Perhaps the most discussed technical detail is the “Undercover Mode.” This feature reveals that Anthropic uses Claude Code for “stealth” contributions to public open-source repositories.
The system prompt discovered in the leak explicitly warns the model: “You are operating UNDERCOVER… Your commit messages… MUST NOT contain ANY Anthropic-internal information. Do not blow your cover.”
Laws should have been put in place years ago to make it so that AI usage needs to be explicitly declared.
Be careful not to introduce security vulnerabilities such as command injection, XSS, SQL injection, and other OWASP top 10 vulnerabilities. If you notice that you wrote insecure code, immediately fix it.
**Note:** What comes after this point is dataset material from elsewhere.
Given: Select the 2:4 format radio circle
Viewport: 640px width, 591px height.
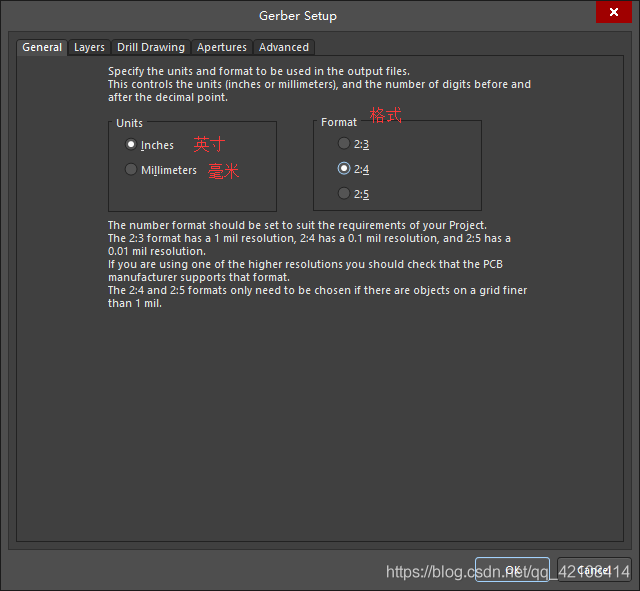Looking at the screenshot, I should [344, 168].
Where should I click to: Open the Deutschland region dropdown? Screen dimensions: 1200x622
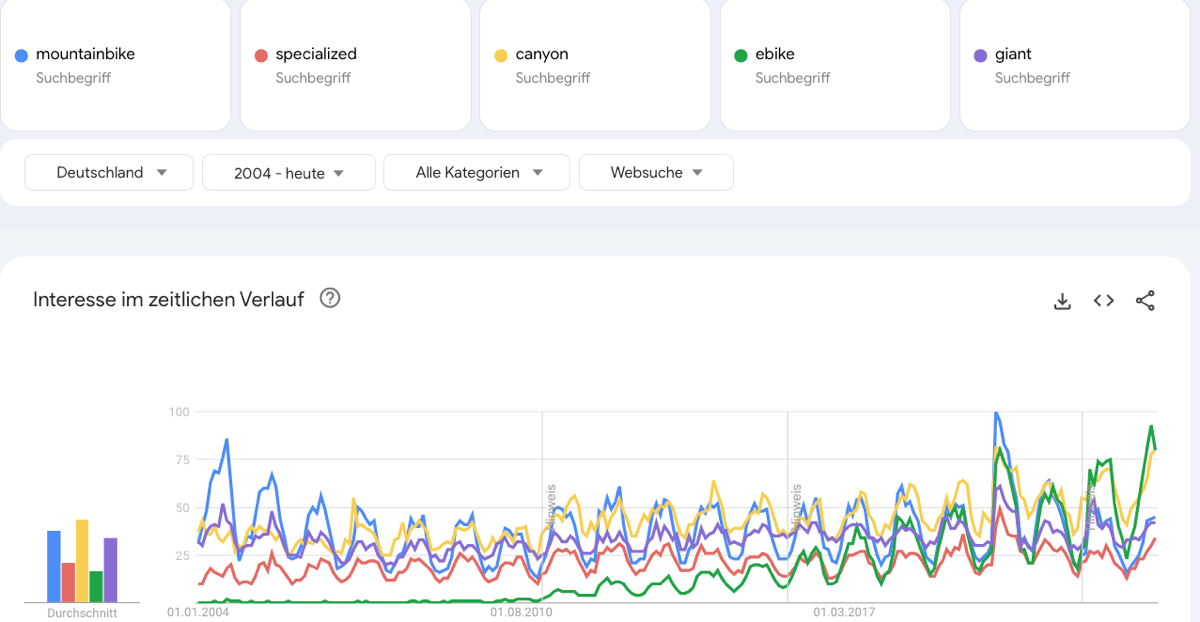110,172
Lmao. I’m sure that will solve the problem of it writing insecure slop code.
It doesn’t fix it, but as stupid as it looks, it should actually improve the chances.
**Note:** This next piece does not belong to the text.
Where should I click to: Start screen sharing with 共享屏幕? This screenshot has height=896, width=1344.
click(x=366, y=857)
If you’ve seen how the reasoning works, they basically spit out some garbage, then read it again and think whether it’s garbage enough or not.
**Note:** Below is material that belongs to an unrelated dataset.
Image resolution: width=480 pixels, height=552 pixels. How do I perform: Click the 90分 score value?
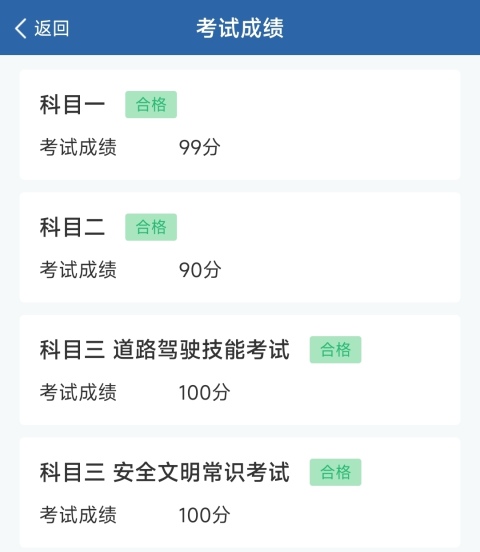[x=200, y=270]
They do try to ‘correct their errors’, so to say.
Best part of the leak, they use regex matches for sentiment lol
I think saw one of the keywords was dumbass. And another looked for you calling it a piece of shit
Lmao, so the LLM framework falls back to similar shit to what ALICE used?
Something in a song on my car radio triggered my phone to wake google yesterday and I casually told it to fuck off, and it replied “I’m sorry you’re upset. You can send feedback”
Adversarial audio, but just occurring by chance? Wild stuff. I was just looking into how to do that.
This is just the UI right? Or the models too?